« Le choléra n’a pas besoin de visa pour passer les frontières »

Publié le 02 octobre 2012 | Modifié le 24 juin 2015

En Afrique de l’Ouest et du Centre, notamment dans plusieurs pays du Sahel où les enfants sont déjà fragilisés par la malnutrition, une épidémie de choléra se propage… L’UNICEF renforce ses actions pour protéger et soigner les enfants et leurs familles. Interview de François Bellet, ingénieur et spécialiste « Eau - Hygiène - Assainissement » au bureau régional UNICEF Afrique Ouest et Centre.

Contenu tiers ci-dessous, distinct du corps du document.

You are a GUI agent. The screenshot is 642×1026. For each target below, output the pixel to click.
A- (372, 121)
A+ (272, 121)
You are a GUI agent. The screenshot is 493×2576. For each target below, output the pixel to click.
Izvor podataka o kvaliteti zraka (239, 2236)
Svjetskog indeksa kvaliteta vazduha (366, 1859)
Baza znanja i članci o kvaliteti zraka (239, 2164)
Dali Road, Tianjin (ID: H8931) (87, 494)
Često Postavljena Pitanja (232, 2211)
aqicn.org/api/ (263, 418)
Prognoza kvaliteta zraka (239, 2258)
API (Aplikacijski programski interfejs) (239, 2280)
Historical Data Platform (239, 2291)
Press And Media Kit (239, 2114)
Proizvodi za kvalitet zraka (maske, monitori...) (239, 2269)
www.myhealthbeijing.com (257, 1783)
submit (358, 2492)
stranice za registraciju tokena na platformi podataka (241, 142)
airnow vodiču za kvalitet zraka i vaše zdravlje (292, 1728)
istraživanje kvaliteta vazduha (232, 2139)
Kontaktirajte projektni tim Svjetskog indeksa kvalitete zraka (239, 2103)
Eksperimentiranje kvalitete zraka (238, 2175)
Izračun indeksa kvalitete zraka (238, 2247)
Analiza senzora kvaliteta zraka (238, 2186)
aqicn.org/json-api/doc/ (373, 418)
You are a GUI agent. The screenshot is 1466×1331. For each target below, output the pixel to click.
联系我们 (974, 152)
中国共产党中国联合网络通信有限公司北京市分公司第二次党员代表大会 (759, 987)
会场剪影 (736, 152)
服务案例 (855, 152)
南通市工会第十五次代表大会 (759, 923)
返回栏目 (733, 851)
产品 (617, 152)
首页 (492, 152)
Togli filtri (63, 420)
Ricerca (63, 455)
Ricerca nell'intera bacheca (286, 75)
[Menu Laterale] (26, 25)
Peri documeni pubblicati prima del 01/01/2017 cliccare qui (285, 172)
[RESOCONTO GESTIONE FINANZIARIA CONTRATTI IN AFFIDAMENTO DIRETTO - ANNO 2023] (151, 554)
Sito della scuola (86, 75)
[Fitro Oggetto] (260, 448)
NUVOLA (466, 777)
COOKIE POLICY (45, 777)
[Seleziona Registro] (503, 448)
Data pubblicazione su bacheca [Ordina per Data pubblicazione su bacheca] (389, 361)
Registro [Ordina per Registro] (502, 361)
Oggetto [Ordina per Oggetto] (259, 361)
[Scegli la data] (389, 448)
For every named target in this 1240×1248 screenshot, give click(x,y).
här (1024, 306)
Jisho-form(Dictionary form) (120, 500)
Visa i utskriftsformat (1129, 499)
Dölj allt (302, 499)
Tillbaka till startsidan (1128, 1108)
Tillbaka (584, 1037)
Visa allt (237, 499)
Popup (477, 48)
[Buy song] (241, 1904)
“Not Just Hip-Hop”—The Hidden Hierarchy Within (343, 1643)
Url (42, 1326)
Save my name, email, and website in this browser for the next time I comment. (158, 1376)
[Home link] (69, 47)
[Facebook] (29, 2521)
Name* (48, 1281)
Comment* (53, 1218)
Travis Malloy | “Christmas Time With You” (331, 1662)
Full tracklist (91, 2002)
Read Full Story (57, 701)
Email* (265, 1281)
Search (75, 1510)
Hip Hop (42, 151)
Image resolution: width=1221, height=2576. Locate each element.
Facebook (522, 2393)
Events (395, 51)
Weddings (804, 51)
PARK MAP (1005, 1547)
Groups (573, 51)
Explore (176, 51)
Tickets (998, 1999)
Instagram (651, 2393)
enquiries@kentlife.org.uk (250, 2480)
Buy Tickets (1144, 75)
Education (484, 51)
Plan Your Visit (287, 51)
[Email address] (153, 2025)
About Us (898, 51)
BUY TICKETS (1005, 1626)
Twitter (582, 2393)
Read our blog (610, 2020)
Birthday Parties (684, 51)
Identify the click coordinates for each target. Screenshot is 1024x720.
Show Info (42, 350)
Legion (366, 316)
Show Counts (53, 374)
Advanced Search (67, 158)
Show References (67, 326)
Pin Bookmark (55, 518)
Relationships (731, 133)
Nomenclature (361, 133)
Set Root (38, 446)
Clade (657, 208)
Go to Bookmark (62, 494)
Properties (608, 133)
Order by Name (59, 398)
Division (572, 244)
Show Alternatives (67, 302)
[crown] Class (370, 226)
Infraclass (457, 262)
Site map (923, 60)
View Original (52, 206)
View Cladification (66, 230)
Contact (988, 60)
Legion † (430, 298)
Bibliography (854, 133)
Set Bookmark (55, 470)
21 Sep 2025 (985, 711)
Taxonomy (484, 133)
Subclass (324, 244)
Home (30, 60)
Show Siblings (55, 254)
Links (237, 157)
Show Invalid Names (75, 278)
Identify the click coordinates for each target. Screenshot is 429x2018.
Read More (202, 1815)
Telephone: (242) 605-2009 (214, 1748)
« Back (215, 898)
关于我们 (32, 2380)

Pourquoi craindre aujourd’hui une propagation du choléra dans cette région ?

 

La bactérie y est déjà présente depuis les années 70 et les épidémies y sont récurrentes, mais les facteurs d’aggravation sont de plus en plus présents : une urbanisation croissante des quartiers pauvres couplée à un faible niveau d’accès à l’eau potable et l’assainissement (toilettes, etc.), une souche de choléra plus virulente (la même que celle présente en Haïti en 2010), et de plus en plus de mouvements de population (dus aux conflits armés mais aussi au fait que les facilités de transport s’améliorent avec le développement économique)… La saison des pluies, dans laquelle nous sommes en ce moment, est particulièrement propice à la propagation : juste avant, pendant la saison sèche, les points d’eau sont moins nombreux, on y observe une concentration des agents pathogènes ; quand les fortes pluies et les inondations arrivent, les bactéries se dispersent, l’eau propre est moins disponible et le risque de propagation du choléra est maximum. Aujourd’hui sont concernés 15 des 24 pays que compte la région « Afrique Centre et Ouest » telle que définie par l’UNICEF, où 60 000 cas ont été rapportés, dont 1000 décès. Le choléra n’a pas besoin de visa pour passer les frontières…

 

En quoi les enfants sont-ils particulièrement vulnérables ?

 

Et bien non seulement parce que leurs organismes sont plus fragiles, mais aussi parce qu’ils risquent davantage d’être en contact avec la bactérie : en marchant à quatre pattes dans un environnement insalubre, en grignotant et mettant souvent les mains à la bouche, en jouant avec les ustensiles touchés par tous ou même le gobelet de la jarre d’eau du puits… Ceux souffrant déjà de malnutrition, comme nombre d’enfants aujourd’hui dans les pays du Sahel, sont encore plus exposés au choléra : l’état de malnutrition entraîne une déficience immunitaire, qui rend plus vulnérable aux diarrhées, qui accroissent elles-mêmes l’état de malnutrition… C’est un cercle vicieux. On peut les traiter rapidement, avec des sels de réhydratation orale, mais encore faut-il qu’ils ne soient pas ensuite à nouveau en contact avec les bactéries. On pense aux enfants vivant dans les milieux très ruraux, sans accès à un puits d’eau potable et à des sanitaires, mais ceux de milieux urbains ne sont pas moins à risque : à Conakry par exemple, la capitale de la Guinée, la vidange des fausses septiques se fait dans une décharge située en plein cœur de la ville… Imaginez lorsqu’arrive la saison des pluies le risque de contamination des enfants qui vivent dans les bidonvilles alentours !

 

Quelles actions mène l’UNICEF sur le terrain pour combattre le choléra ?

 

Nous travaillons à plusieurs niveaux, depuis le génotypage, pour localiser les épicentres des épidémies et pouvoir « suivre » la propagation, jusqu’aux actions de sensibilisation au sein des villages et des familles (gestes d’hygiène quotidienne mais aussi lors de pratiques ponctuelles collectives « à très haut risque », comme par exemple la pêche collective dans les mares d’eau stagnante, à la saison sèche) en passant par la construction de toilettes et de puits d’eau potable
Nous intervenons à la fois en situation d’urgence, pour soigner les enfants et prévenir la propagation d’une épidémie, et sur le long terme, à travers des programmes de développement. Avec une approche « intégrée », en prenant en compte tous les secteurs et en travaillant en partenariat avec les gouvernements, les communautés et des ONG locales, on observe de bons résultats. On sait aujourd’hui combattre efficacement les épidémies. Tout cela coûte cher et demande des fonds, évidemment, mais il faut savoir qu’ il est plus cher de répondre à une urgence que de la prévenir… Avec les actuelles inondations record dans la région, il faut dès maintenant agir pour éviter une année terrible en 2013.

 

Qu’est ce que le choléra ?

 

C’est une infection diarrhéique aiguë, provoquée par l’ingestion d’aliments ou d’eau contaminés par le « bacille Vibrio cholerae », et dont on peut mourir en quelques heures si l’on ne reçoit pas de traitement. On peut traiter jusqu’à 80% des cas avec les sels de réhydratation orale.